Saturday, December 14, 2013

Ambulance Chasers

I'm going to reserve that thought for the end of this post. It's kind of like the punch line, not much good without the shaggy dog story preceding it.

It's been a few days of pushing the minutes on a normally very generous cell phone allottment. Lucky for me I get a warning in time to adjust my behavior or brace for a big bill.  Most of it has been talking to insurance people from both my company and the bus company's insurance company. Heck, even finding out who the latter was took about 25 of my minutes as well as some lucky guesses digging through the phone book.  I knew I had the right person when I mentioned the accident and he responded with it's location. It also, reassuringly, indicated they didn't have a whole lot of claims against their bus drivers.

● **Material shown**
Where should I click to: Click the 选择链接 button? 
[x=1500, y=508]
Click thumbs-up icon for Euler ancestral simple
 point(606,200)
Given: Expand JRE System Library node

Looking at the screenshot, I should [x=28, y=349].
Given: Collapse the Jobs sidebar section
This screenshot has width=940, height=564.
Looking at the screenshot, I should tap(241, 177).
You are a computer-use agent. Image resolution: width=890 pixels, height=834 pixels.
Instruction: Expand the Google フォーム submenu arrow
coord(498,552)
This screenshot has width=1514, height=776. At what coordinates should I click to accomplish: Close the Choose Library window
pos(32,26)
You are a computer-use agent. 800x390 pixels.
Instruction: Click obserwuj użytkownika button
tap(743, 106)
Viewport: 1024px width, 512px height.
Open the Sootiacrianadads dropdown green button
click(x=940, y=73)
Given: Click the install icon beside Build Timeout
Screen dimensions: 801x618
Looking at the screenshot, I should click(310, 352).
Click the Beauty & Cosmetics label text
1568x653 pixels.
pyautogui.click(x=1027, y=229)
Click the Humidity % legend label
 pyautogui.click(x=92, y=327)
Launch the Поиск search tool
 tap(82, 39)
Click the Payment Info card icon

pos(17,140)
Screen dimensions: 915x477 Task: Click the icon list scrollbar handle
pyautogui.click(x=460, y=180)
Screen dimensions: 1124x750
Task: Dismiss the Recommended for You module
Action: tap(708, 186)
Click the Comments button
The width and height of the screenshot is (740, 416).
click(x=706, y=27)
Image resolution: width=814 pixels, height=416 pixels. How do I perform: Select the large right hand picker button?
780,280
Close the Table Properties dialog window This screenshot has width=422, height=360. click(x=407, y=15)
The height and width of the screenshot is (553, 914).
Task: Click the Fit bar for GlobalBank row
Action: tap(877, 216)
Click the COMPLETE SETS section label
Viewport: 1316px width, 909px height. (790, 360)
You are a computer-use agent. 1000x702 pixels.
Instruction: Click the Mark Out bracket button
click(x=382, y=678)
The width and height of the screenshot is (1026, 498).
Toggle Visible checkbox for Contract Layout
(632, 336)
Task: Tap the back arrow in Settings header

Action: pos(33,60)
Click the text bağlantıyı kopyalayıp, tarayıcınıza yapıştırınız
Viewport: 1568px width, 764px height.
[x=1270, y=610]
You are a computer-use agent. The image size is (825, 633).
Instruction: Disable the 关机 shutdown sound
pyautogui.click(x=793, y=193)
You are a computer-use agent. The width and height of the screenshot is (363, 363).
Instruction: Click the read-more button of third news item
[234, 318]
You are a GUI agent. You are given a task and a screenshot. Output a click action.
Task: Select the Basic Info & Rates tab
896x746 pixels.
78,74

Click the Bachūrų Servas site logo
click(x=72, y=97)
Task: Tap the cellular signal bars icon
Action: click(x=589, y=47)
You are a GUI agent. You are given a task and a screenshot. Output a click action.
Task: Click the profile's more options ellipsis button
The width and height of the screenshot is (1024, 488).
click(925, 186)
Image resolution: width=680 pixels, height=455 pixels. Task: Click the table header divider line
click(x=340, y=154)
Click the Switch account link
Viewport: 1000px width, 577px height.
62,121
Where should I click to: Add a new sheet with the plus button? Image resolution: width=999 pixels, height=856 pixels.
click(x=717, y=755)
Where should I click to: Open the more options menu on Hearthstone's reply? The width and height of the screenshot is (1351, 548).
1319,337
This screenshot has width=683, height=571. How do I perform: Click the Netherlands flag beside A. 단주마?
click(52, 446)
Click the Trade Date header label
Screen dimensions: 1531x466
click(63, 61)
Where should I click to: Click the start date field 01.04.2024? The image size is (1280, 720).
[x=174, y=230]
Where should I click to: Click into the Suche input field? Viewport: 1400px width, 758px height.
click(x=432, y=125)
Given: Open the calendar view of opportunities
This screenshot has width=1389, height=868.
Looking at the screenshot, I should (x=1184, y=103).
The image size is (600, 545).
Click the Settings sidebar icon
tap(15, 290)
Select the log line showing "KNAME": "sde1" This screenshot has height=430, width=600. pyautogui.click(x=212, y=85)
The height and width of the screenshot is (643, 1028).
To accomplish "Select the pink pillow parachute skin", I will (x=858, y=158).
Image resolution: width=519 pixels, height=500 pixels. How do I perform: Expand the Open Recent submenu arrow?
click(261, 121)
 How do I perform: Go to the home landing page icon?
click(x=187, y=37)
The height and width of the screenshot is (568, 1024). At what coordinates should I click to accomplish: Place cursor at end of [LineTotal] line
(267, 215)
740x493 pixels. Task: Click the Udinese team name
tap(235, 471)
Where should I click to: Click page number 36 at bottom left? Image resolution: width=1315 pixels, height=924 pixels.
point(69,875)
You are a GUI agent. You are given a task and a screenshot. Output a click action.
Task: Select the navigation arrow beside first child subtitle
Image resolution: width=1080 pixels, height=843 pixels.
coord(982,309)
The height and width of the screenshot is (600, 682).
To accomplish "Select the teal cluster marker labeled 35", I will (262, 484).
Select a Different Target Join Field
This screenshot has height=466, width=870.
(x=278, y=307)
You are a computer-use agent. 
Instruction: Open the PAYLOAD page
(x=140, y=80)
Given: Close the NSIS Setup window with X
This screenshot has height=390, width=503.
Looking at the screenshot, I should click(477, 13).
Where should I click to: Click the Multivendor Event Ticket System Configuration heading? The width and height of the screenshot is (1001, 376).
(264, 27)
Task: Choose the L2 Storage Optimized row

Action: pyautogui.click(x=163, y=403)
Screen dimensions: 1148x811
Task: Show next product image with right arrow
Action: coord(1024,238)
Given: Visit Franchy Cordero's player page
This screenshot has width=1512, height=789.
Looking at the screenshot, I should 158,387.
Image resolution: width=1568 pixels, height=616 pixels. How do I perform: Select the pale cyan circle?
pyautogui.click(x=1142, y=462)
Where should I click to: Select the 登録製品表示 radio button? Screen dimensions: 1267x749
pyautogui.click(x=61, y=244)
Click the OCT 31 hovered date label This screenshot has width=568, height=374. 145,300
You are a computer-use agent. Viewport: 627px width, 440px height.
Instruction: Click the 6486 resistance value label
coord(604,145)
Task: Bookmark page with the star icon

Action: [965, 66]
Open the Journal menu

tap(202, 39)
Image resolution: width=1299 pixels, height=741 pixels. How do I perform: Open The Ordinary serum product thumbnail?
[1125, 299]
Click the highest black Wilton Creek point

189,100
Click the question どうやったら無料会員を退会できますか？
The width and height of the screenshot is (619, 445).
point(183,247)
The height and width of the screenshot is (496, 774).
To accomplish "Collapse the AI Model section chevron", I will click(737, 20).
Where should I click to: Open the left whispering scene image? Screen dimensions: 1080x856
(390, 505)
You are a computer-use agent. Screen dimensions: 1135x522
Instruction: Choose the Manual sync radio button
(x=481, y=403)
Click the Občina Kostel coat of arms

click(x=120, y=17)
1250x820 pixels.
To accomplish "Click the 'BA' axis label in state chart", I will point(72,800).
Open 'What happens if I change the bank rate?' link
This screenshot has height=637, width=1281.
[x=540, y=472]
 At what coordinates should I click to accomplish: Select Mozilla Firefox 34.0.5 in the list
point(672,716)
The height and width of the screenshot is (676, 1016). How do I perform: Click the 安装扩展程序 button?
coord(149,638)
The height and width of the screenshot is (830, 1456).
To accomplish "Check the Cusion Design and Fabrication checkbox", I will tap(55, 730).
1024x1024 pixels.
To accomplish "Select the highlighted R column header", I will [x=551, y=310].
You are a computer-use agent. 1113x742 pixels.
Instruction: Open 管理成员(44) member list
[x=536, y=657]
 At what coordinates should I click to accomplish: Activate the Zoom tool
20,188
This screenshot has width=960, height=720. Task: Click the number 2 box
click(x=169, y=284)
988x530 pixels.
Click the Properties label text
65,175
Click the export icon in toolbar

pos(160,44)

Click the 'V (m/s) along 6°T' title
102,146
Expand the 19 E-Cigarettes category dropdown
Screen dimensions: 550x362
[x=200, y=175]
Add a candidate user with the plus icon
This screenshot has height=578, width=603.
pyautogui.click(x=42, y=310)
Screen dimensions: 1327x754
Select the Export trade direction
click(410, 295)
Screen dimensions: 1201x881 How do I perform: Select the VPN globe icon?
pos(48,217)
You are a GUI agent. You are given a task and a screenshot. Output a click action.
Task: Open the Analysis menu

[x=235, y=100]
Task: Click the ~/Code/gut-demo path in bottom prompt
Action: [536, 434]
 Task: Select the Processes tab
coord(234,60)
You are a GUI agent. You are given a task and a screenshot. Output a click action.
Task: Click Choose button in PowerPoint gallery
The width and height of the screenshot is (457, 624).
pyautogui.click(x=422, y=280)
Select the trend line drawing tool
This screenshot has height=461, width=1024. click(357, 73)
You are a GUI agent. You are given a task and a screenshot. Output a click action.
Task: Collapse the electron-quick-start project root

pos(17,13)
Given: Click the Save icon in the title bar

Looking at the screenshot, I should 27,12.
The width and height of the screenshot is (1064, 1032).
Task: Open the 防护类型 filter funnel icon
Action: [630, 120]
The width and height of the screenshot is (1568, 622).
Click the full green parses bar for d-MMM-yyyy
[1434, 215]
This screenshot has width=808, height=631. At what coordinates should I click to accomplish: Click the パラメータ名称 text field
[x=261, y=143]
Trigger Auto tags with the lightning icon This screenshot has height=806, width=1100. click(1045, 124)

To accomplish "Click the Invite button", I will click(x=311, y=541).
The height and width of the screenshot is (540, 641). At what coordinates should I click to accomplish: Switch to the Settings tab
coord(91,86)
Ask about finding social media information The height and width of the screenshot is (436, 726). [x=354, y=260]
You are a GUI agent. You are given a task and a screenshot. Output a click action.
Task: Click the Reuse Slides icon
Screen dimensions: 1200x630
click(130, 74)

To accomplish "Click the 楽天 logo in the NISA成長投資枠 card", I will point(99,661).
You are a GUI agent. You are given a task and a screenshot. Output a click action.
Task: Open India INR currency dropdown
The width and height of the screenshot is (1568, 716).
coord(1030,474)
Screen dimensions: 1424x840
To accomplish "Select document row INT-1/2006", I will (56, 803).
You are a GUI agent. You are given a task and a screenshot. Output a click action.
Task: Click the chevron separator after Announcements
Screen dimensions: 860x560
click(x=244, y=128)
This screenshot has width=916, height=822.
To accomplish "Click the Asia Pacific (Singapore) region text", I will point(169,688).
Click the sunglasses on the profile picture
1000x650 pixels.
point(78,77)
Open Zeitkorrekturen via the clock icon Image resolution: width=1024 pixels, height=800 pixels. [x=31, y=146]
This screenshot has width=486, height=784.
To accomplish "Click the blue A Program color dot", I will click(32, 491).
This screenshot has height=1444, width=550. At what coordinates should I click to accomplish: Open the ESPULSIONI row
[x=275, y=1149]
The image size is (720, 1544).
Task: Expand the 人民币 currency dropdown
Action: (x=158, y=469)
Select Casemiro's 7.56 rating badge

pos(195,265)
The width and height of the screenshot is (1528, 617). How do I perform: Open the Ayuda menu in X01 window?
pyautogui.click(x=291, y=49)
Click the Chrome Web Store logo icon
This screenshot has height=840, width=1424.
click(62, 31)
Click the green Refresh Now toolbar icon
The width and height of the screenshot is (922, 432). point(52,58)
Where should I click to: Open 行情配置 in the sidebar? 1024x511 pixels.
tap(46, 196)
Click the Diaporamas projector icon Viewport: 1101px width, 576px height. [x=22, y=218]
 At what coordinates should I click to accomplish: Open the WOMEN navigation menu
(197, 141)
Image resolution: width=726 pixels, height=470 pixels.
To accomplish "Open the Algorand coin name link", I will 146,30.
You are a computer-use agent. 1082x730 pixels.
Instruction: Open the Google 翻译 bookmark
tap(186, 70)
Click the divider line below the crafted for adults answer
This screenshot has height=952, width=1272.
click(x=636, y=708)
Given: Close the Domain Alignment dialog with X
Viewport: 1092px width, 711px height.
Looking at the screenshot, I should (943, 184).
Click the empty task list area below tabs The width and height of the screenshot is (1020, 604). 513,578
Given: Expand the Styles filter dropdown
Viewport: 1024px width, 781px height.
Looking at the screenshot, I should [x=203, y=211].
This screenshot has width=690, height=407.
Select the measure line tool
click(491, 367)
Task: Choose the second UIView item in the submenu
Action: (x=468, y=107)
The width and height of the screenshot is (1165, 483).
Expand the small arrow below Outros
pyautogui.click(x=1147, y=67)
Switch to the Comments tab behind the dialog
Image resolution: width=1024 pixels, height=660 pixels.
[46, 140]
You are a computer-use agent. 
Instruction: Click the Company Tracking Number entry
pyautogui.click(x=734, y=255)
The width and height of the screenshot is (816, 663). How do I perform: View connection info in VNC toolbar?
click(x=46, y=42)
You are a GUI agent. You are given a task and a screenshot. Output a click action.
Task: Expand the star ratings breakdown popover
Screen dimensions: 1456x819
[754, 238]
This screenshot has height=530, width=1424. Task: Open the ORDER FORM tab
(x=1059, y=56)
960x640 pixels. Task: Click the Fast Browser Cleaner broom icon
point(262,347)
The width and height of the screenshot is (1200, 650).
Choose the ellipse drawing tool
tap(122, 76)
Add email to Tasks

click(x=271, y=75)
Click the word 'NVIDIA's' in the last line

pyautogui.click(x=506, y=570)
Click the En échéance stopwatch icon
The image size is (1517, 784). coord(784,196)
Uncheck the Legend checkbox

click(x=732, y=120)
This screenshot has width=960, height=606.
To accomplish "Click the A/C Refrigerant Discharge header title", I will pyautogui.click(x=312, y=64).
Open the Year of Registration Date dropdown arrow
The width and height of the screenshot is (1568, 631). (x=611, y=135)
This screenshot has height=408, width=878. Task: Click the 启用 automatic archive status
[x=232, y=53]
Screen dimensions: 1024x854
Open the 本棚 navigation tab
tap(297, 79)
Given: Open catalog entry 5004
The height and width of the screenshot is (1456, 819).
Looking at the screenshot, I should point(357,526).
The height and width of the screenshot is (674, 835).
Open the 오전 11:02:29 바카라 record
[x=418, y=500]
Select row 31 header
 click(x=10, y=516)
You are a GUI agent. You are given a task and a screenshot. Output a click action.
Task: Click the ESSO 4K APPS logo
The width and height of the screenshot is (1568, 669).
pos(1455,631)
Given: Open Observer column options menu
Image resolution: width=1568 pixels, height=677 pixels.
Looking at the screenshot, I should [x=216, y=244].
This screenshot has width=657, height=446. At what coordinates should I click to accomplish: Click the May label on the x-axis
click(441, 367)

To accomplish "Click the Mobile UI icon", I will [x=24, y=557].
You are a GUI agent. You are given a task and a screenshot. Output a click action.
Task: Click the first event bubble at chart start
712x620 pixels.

● **Your assignment**
Transcribe the blog post from "It's been a" to "their bus drivers.". Work from the blog post alone and set the data aside.

● **Reply**
It's been a few days of pushing the minutes on a normally very generous cell phone allottment. Lucky for me I get a warning in time to adjust my behavior or brace for a big bill.  Most of it has been talking to insurance people from both my company and the bus company's insurance company. Heck, even finding out who the latter was took about 25 of my minutes as well as some lucky guesses digging through the phone book.  I knew I had the right person when I mentioned the accident and he responded with it's location. It also, reassuringly, indicated they didn't have a whole lot of claims against their bus drivers.